Ford Motor is using Big Data to help its dealers sell more cars, more quickly, report Ian Sherr and Mike Ramsey in The Wall Street Journal (3/11/13). For about three years now, Ford has offered “a system to dealerships that reads the dealer’s inventory, checks national and local supplies of vehicles, interprets buying trends and makes recommendations about what vehicles the dealer should stock … The results have been significant. Ford vehicles are sitting on lots for fewer weeks and the prices consumers are paying are rising.”
Ford is also “combing through consumer forums on the internet and social-media services such as Twitter to spot trends that could help guide product development and problems that might lead to potential warranty issues.

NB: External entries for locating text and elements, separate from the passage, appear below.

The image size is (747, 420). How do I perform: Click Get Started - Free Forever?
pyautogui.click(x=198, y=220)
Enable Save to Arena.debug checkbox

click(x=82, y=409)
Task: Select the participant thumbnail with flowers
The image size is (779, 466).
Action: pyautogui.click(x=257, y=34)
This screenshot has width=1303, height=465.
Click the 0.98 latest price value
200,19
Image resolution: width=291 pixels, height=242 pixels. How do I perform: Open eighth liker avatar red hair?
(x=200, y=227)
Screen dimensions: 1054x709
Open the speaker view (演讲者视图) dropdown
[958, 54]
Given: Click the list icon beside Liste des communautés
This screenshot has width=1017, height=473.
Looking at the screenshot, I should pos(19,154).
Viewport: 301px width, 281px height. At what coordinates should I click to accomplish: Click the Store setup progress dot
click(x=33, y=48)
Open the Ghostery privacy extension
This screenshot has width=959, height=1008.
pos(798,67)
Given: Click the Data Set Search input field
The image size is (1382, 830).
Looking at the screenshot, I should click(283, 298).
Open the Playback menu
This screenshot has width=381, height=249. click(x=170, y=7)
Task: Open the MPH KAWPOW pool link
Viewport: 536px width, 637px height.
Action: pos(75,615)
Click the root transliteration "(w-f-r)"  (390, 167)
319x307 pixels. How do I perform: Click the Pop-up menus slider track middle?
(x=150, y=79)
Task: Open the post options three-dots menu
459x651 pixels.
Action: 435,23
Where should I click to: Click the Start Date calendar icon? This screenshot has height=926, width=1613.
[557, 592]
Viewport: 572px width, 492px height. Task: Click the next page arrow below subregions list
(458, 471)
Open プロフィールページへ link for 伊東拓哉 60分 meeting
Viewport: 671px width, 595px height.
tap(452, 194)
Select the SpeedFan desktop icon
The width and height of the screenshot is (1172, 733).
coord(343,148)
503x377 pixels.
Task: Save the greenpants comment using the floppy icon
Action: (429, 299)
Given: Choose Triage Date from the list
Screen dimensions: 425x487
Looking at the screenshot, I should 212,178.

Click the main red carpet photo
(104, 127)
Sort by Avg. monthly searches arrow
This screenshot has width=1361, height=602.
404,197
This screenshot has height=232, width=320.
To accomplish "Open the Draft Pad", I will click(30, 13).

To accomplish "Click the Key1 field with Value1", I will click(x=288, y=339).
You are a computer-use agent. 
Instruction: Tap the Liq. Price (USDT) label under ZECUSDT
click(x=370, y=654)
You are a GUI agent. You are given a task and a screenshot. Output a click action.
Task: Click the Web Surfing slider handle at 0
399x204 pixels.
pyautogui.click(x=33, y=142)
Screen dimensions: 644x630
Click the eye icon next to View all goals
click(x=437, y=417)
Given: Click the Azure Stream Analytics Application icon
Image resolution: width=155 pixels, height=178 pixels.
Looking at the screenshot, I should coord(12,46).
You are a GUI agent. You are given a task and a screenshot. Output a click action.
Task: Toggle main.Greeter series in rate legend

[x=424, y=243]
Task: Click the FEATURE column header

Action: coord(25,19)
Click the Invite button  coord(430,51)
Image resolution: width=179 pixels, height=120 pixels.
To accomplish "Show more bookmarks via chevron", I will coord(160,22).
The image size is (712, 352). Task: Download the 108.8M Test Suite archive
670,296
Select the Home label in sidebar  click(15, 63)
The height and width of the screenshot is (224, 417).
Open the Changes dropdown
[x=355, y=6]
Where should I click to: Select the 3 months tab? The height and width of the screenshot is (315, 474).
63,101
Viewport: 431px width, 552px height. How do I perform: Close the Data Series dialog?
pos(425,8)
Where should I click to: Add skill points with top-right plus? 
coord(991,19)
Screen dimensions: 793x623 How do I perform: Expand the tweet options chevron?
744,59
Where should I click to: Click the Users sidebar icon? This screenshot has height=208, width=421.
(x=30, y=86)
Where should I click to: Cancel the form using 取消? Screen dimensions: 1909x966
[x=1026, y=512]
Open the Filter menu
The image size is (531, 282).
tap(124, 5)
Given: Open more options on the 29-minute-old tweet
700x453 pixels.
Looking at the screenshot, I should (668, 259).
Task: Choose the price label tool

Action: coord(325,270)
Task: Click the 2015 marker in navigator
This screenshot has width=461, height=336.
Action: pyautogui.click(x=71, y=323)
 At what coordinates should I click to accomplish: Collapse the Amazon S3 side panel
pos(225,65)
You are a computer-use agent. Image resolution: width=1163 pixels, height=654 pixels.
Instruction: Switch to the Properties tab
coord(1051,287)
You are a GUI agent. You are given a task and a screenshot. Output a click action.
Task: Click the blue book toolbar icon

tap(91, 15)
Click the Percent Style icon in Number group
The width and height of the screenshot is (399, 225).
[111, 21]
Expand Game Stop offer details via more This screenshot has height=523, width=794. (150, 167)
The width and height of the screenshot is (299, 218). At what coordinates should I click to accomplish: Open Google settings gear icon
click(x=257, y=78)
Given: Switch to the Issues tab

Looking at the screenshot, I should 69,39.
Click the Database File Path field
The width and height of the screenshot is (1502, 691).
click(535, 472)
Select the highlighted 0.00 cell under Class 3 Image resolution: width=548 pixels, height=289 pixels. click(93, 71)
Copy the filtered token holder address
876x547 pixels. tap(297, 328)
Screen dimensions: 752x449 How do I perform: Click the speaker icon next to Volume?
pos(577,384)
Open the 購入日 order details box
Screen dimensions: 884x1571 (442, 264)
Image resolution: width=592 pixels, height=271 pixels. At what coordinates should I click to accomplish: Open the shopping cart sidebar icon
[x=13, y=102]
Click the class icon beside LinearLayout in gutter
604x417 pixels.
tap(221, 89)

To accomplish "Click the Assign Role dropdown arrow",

The team mines financial databases to assess the health of key suppliers, and analyzes internal human-resources databases in an effort to identify and head off labor issues, such as engineering resources being stretched too thin.” Data collected from cars could also help serve customer needs and guide future auto-buying decisions.
As Gartner analyst Thilo Koslowski explains: “They can notice all the vehicle seat belts are occupied and they can say, ‘hey, maybe you want a family vehicle’.” They can also track a customer’s “typical driving patterns, schedules and movements on the road to recommend routes the drivers might feel more comfortable with.” Of course, there’s always the question of driver privacy, but Nash Parker of Alcatel-Lucent sees this fading over time: “As you get younger, people are more willing to give up privacy for convenience or level of security.”